WORK TASK = Hand back the entries exactly as written, minus every picture.

INFORMATION PROVIDED =
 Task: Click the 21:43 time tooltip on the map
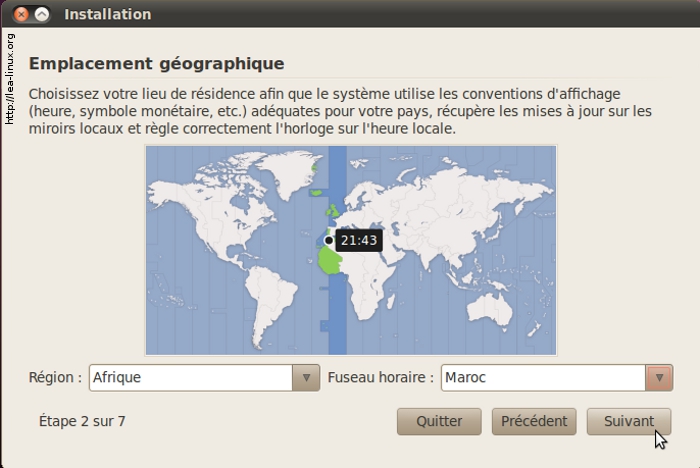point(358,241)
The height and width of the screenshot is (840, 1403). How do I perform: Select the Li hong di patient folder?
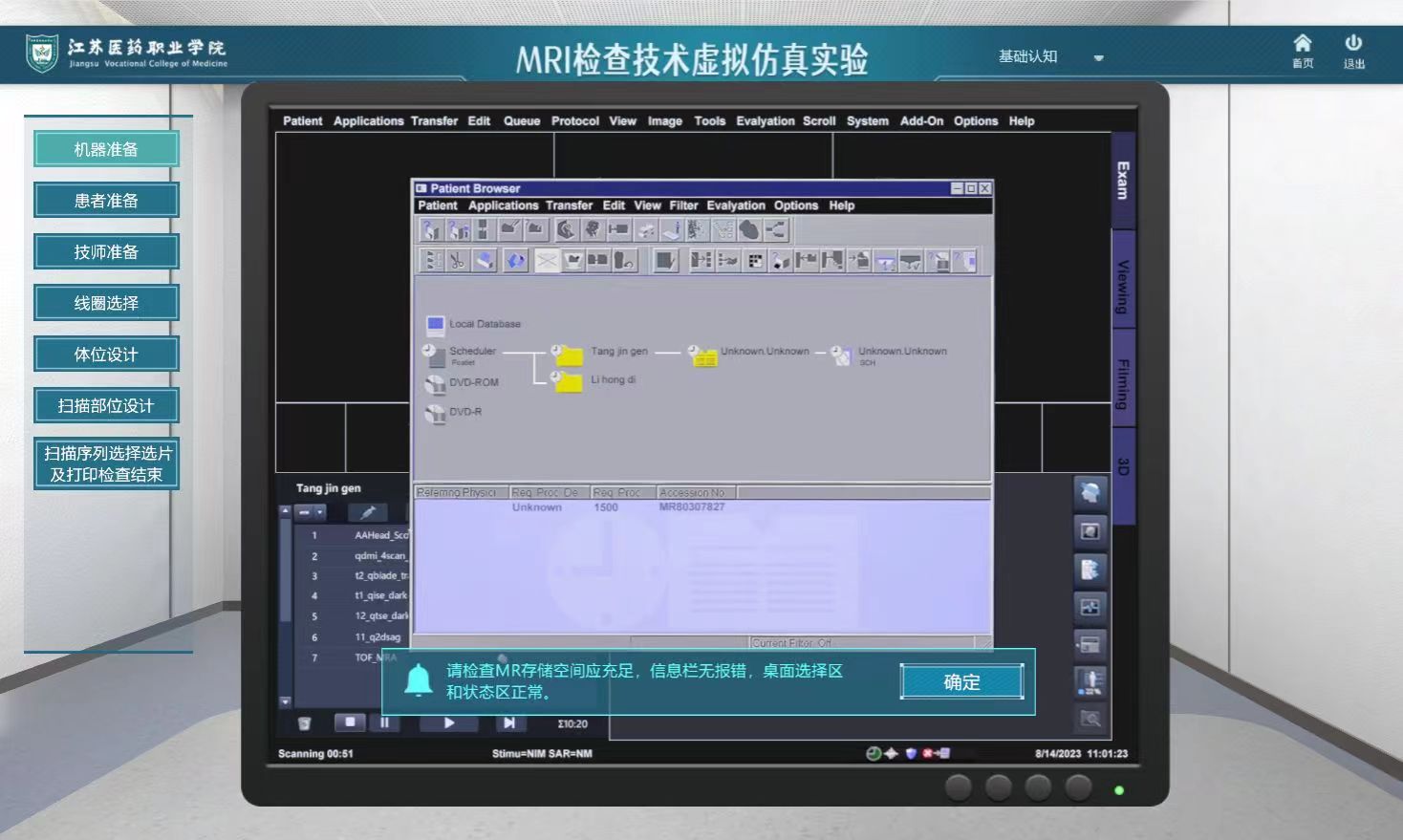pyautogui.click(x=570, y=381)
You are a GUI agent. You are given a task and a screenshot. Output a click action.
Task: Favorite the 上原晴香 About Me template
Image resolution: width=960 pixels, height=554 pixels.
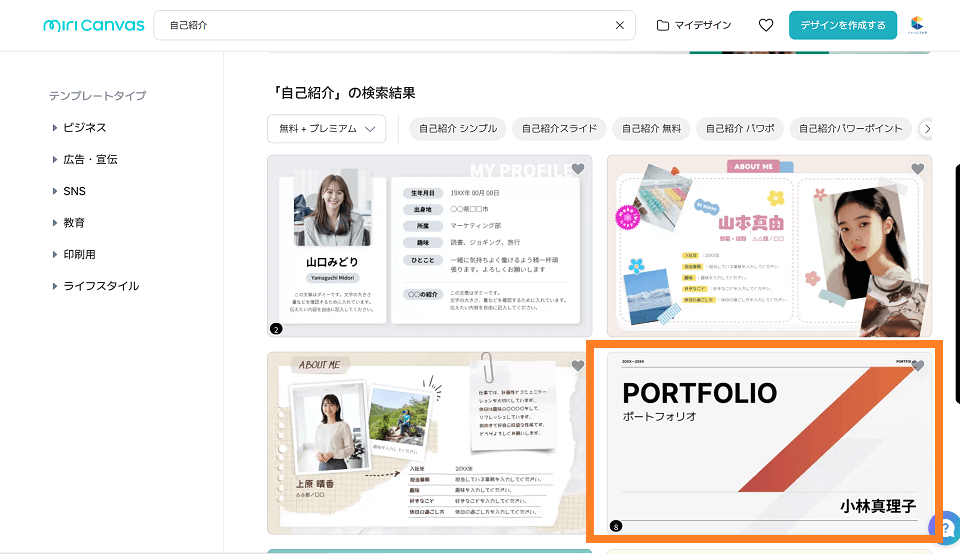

ANSWER SECTION =
 Task: Click the 21:43 time tooltip on the map
point(358,241)
The height and width of the screenshot is (840, 1403). How do I perform: Select the Li hong di patient folder?
pyautogui.click(x=570, y=381)
You are a GUI agent. You are given a task and a screenshot. Output a click action.
Task: Favorite the 上原晴香 About Me template
Image resolution: width=960 pixels, height=554 pixels.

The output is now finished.